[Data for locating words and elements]
* * * * *

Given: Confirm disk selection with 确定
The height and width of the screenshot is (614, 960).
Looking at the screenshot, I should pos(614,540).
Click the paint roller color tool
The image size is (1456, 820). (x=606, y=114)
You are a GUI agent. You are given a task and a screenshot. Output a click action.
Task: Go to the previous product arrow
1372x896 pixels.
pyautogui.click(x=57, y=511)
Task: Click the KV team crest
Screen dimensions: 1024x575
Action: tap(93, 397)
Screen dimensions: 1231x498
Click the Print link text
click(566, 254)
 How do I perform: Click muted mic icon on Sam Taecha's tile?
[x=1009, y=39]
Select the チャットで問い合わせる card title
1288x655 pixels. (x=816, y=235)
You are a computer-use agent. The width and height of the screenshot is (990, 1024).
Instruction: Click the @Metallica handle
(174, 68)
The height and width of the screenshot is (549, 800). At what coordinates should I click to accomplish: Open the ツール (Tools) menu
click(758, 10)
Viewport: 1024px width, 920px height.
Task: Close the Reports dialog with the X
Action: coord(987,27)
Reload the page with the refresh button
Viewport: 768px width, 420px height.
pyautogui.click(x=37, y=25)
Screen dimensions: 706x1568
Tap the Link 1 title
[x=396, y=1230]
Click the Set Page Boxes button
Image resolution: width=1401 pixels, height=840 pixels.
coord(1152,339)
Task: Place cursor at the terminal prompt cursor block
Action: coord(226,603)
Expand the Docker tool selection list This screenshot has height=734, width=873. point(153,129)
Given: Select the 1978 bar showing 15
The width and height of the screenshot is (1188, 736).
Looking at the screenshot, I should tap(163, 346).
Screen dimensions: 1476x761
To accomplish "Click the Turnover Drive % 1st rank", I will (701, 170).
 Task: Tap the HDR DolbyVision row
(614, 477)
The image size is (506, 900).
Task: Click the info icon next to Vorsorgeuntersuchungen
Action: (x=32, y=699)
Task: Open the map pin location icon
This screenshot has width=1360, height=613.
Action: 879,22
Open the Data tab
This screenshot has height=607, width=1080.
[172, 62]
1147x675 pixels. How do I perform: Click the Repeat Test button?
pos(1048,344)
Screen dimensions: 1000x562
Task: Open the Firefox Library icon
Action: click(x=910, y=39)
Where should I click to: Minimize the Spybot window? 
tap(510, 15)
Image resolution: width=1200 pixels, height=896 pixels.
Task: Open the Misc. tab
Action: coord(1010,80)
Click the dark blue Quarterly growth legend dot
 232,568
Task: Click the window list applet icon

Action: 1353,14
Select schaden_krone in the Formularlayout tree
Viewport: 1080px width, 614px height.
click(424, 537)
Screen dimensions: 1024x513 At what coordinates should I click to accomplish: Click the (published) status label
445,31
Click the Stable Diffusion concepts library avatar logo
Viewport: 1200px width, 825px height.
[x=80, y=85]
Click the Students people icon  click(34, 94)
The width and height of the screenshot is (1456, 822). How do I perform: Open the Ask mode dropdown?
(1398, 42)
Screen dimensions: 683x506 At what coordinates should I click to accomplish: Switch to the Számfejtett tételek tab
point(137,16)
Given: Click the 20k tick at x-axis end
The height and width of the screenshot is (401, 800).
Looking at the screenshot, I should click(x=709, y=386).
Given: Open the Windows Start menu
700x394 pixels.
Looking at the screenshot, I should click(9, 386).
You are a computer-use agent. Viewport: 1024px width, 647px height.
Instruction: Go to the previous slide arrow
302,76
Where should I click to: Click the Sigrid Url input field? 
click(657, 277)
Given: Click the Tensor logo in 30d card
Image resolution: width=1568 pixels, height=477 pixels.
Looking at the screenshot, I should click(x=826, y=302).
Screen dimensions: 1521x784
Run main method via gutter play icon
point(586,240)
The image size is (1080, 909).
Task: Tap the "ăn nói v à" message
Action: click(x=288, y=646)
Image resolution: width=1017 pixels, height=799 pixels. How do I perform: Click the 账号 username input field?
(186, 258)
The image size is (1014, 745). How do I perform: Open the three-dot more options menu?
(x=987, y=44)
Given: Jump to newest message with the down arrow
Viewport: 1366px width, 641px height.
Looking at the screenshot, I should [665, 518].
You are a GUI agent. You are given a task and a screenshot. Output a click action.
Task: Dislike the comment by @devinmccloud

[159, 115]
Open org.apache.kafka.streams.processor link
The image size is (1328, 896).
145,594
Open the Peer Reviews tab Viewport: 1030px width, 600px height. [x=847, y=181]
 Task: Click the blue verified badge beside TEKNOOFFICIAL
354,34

* * * * *

Write out the lines again, starting at the first line and ending at the line that contains "pyautogui.click(x=37, y=25)".

Given: Confirm disk selection with 确定
The height and width of the screenshot is (614, 960).
Looking at the screenshot, I should pos(614,540).
Click the paint roller color tool
The image size is (1456, 820). (x=606, y=114)
You are a GUI agent. You are given a task and a screenshot. Output a click action.
Task: Go to the previous product arrow
1372x896 pixels.
pyautogui.click(x=57, y=511)
Task: Click the KV team crest
Screen dimensions: 1024x575
Action: tap(93, 397)
Screen dimensions: 1231x498
Click the Print link text
click(566, 254)
 How do I perform: Click muted mic icon on Sam Taecha's tile?
[x=1009, y=39]
Select the チャットで問い合わせる card title
1288x655 pixels. (x=816, y=235)
You are a computer-use agent. The width and height of the screenshot is (990, 1024).
Instruction: Click the @Metallica handle
(174, 68)
The height and width of the screenshot is (549, 800). At what coordinates should I click to accomplish: Open the ツール (Tools) menu
click(758, 10)
Viewport: 1024px width, 920px height.
Task: Close the Reports dialog with the X
Action: coord(987,27)
Reload the page with the refresh button
Viewport: 768px width, 420px height.
pyautogui.click(x=37, y=25)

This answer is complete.